■ TEXTE À LIRE:
Au début du mois prochain, l'OTAN célébrera donc son 60e anniversaire.  Voilà un bel âge pour une Alliance de pays souverains reliant deux continents.  Cela mérite assurément d’être célébré.  Et le contexte est prometteur : une nouvelle administration américaine est en place, déterminée à adopter une nouvelle approche.  Il y a manifestement une volonté européenne d’y répondre.  Par ailleurs, la volonté du président Sarkozy de renforcer la dimension européenne au sein de l'OTAN ainsi que la politique de défense et de sécurité au sein de l'UE a clarifié la position de la France.

■ ENREGISTREMENTS AFFICHÉS:

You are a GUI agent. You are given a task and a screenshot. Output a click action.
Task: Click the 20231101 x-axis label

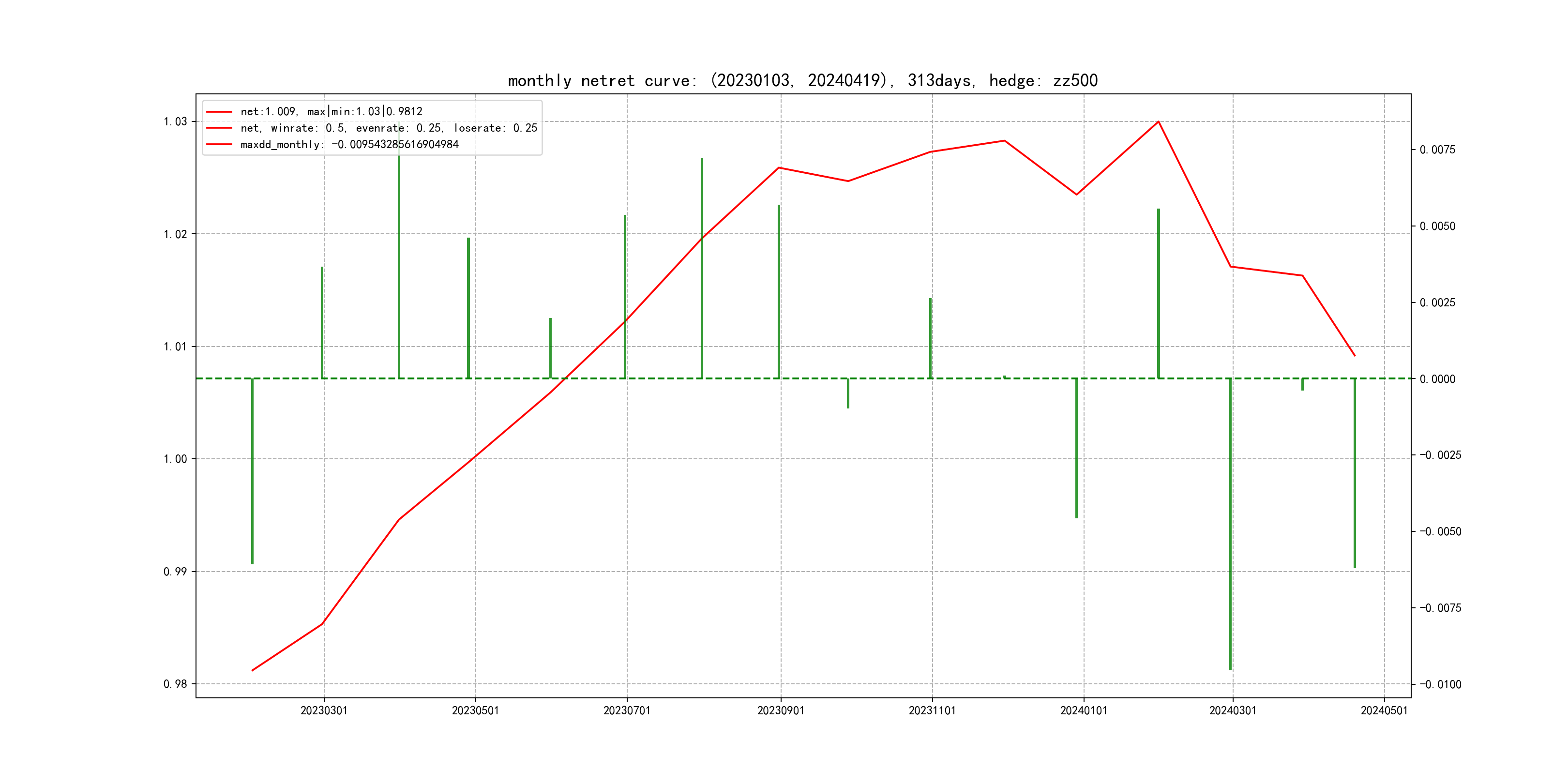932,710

* * *

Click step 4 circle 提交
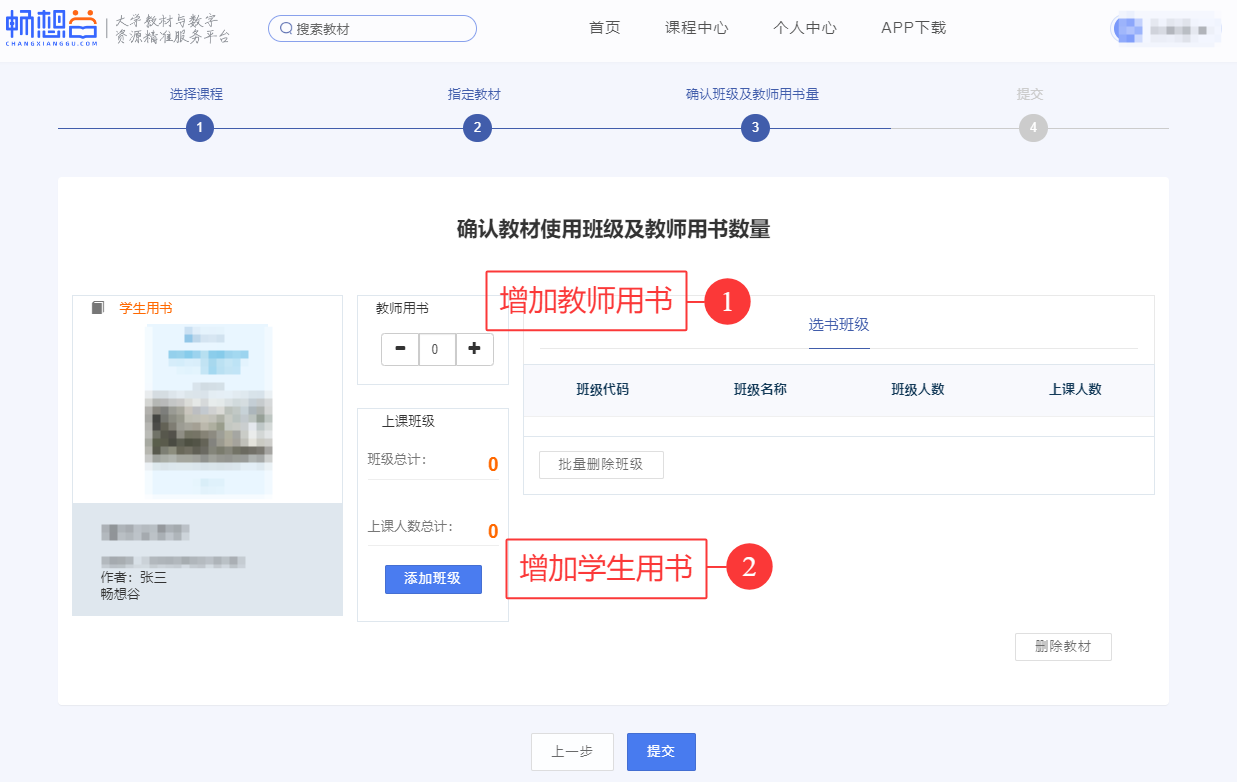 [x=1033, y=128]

■ ÉNONCÉ A: Résumez le texte sur l'OTAN en deux phrases.
■ ÉNONCÉ B: Transformez en liste, s'il vous plaît, le paragraphe du texte sur l'OTAN qui débute par « Au début du mois prochain », sans perdre ses faits principaux.
Les enregistrements n'ont aucun rôle ici.

■ RÉPONSE COMPLÈTE A: L'OTAN célébrera son 60e anniversaire au début du mois prochain, un bel âge qui mérite d'être fêté pour une Alliance de pays souverains reliant deux continents. Le contexte est prometteur : une nouvelle administration américaine veut adopter une nouvelle approche, l'Europe semble vouloir y répondre, et le président Sarkozy a clarifié la position de la France.

■ RÉPONSE COMPLÈTE B:
- L'OTAN célébrera son 60e anniversaire au début du mois prochain.
- C'est un bel âge pour une Alliance de pays souverains reliant deux continents, et cela mérite d'être célébré.
- Une nouvelle administration américaine est en place et veut adopter une nouvelle approche.
- Il existe manifestement une volonté européenne d'y répondre.
- Le président Sarkozy veut renforcer la dimension européenne au sein de l'OTAN ainsi que la politique de défense et de sécurité au sein de l'UE.
- Cette volonté a clarifié la position de la France.